→ DESCRIPTION OF THE TASK:
Among the records below, count the lines where "погоды" occurs, and report that total alone.

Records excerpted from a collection
= Beginning of Section =

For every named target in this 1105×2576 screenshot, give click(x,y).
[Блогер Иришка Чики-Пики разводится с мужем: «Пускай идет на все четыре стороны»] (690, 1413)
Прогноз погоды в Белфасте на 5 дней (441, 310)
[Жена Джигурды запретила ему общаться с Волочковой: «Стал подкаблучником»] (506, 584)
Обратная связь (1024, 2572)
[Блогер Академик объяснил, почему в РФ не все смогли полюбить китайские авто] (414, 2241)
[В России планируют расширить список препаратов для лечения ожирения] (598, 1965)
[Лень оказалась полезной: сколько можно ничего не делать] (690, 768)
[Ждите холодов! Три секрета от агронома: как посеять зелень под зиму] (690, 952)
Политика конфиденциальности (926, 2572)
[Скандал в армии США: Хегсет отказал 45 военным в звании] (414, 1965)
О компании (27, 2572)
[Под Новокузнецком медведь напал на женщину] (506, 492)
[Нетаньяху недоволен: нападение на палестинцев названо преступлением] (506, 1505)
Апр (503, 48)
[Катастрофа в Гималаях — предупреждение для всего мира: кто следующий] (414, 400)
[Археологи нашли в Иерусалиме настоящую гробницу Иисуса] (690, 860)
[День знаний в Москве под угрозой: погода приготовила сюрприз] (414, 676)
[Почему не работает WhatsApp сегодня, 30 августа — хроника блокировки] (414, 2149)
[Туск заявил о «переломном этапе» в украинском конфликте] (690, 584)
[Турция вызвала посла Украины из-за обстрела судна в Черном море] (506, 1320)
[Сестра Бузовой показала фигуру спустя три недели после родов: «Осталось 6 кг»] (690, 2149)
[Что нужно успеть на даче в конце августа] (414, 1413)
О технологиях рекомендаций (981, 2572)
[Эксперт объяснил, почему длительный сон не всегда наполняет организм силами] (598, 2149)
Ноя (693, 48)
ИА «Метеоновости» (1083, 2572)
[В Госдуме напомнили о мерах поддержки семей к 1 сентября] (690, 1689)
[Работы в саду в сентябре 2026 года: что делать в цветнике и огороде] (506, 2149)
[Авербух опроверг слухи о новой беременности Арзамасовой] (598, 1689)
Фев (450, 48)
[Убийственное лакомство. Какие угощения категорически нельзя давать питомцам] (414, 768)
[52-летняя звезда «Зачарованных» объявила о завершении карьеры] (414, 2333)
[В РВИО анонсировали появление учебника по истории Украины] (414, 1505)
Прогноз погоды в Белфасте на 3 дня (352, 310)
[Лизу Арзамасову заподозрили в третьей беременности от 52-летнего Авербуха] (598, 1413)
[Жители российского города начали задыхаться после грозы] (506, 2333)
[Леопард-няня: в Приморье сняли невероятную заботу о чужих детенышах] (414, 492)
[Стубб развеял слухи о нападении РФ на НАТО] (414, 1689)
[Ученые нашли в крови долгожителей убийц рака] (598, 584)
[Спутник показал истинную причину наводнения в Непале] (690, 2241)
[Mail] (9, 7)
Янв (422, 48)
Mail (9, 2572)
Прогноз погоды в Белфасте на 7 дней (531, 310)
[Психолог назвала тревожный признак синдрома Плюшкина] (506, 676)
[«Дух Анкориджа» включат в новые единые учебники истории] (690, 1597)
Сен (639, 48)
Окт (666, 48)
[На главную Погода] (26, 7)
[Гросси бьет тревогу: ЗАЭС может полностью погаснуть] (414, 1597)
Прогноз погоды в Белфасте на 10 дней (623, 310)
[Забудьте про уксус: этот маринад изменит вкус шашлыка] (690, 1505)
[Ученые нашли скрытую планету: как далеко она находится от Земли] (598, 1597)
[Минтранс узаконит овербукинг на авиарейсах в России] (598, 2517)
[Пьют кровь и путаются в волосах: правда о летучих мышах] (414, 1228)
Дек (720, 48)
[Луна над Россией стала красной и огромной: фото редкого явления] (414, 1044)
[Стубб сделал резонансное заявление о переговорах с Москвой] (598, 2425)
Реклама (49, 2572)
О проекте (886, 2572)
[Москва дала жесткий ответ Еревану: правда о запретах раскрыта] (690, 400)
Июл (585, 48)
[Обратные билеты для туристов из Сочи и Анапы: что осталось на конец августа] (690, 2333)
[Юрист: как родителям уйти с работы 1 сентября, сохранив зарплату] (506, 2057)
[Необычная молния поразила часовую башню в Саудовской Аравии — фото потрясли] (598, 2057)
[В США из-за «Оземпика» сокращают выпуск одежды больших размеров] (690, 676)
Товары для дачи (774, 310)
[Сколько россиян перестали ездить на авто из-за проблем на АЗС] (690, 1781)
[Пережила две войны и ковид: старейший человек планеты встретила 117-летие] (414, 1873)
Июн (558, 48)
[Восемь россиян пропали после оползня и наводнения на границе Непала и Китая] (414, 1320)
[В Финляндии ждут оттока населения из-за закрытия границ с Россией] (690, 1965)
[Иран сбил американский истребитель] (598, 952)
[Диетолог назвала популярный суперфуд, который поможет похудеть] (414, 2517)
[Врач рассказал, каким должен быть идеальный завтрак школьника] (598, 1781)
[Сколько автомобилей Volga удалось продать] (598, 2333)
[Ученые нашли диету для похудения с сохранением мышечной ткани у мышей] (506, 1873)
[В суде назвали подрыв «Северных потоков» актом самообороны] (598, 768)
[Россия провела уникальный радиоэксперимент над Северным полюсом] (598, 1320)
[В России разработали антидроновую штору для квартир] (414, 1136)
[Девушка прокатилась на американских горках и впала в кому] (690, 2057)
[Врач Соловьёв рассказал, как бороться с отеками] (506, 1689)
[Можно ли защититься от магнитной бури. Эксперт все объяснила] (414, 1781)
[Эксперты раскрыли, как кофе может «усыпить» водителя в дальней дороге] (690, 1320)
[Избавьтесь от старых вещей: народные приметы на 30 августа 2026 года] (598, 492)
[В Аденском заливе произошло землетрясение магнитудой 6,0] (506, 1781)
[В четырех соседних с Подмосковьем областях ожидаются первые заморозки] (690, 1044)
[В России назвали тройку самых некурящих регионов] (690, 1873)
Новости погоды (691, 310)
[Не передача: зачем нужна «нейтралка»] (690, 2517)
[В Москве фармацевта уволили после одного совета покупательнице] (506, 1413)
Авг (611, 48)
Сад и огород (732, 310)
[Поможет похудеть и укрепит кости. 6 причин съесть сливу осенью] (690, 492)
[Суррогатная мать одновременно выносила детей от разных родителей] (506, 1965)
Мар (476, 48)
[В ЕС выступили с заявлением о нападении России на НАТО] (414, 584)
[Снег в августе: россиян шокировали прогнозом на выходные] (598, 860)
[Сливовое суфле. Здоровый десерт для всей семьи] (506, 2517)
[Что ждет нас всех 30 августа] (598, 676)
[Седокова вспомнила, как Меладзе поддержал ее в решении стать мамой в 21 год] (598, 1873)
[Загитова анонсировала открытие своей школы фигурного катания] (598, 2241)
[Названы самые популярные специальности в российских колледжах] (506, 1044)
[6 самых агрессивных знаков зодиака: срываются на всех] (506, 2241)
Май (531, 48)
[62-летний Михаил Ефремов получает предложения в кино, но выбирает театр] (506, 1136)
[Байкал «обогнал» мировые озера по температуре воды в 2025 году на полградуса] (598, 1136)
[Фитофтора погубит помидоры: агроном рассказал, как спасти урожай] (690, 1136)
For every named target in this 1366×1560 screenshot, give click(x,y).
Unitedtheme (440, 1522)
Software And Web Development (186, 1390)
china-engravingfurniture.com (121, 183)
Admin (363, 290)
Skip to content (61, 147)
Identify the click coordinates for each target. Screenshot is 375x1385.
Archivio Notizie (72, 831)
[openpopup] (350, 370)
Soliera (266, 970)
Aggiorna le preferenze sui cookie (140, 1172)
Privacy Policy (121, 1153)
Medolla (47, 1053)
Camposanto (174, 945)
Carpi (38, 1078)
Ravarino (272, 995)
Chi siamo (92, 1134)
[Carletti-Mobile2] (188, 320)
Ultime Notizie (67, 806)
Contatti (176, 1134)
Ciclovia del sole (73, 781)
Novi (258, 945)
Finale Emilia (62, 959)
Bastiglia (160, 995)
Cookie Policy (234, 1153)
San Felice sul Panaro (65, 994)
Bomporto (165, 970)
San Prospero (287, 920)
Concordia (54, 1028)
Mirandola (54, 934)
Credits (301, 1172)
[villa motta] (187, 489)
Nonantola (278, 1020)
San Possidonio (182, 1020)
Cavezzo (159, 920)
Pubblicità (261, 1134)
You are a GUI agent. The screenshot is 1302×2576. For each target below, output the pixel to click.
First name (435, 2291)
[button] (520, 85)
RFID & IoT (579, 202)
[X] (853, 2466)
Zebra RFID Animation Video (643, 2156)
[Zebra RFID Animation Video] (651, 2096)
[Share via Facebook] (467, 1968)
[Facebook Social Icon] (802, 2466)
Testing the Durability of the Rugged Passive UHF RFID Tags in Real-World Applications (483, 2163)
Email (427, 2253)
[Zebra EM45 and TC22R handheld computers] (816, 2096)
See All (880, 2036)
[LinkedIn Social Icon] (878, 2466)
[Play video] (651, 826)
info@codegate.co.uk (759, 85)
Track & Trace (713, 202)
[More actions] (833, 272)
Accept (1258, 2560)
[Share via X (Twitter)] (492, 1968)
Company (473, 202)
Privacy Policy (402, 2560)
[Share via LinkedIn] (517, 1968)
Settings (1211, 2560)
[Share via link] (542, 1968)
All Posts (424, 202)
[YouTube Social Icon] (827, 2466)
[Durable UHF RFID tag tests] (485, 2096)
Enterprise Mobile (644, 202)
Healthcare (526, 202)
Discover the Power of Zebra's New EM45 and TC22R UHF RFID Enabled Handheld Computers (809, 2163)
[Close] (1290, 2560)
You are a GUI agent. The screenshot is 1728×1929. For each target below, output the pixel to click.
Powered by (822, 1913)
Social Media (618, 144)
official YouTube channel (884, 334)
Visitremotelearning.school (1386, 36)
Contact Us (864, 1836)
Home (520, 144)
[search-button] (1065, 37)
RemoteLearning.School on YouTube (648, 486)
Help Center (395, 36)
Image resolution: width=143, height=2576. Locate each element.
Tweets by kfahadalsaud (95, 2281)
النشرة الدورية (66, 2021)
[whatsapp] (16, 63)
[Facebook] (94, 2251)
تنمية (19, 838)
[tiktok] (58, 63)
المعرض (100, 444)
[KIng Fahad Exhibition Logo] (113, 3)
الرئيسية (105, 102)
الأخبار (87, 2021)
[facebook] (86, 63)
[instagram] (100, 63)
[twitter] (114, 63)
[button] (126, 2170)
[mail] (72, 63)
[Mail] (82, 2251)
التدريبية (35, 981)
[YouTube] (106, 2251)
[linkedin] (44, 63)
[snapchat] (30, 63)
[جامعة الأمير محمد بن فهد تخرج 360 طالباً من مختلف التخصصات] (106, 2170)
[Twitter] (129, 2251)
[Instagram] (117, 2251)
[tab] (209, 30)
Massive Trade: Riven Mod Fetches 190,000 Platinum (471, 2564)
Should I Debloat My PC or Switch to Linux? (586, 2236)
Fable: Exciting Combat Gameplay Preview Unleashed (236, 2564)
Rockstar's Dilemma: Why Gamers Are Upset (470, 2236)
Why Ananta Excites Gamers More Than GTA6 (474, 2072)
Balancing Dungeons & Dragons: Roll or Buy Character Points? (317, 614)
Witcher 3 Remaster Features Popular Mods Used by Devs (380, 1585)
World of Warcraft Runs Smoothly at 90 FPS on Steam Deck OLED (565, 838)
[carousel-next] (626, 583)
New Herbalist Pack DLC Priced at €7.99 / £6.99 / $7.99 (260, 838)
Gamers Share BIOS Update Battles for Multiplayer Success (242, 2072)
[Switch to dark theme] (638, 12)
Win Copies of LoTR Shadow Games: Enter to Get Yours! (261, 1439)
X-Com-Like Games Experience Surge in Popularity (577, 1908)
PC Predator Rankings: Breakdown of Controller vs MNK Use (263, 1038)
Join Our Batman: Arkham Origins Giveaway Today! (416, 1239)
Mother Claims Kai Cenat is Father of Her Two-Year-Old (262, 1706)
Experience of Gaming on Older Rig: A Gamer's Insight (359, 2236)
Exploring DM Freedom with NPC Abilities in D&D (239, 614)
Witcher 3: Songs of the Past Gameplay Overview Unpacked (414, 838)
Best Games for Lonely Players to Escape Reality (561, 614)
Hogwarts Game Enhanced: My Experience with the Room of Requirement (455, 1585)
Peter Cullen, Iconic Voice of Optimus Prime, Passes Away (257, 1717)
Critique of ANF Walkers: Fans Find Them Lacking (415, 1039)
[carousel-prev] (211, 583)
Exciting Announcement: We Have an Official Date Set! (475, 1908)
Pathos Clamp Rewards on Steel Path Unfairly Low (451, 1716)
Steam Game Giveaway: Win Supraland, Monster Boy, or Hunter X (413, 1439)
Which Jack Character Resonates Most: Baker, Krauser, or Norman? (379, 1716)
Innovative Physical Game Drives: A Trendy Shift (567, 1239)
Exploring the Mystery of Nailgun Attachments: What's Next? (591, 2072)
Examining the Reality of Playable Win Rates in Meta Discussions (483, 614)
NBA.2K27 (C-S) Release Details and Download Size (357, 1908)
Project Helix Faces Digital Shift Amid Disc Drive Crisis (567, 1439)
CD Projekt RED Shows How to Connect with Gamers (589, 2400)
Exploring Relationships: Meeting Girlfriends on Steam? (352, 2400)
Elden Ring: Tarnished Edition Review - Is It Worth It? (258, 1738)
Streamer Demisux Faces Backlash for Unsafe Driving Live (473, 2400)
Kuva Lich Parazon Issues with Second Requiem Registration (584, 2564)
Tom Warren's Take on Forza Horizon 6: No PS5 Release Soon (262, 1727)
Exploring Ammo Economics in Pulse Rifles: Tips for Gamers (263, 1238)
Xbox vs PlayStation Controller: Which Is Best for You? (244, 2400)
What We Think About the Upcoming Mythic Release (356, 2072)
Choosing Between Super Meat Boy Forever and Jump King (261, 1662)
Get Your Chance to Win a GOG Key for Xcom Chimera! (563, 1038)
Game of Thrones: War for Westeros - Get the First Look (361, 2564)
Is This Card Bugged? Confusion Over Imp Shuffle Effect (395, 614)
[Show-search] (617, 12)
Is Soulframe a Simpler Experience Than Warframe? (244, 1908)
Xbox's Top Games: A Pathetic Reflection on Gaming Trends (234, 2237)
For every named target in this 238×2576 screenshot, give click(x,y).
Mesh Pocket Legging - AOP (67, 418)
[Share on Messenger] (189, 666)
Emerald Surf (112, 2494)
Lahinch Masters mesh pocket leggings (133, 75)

= End of Section =

→ SOLUTION FOR THIS EXERCISE:
5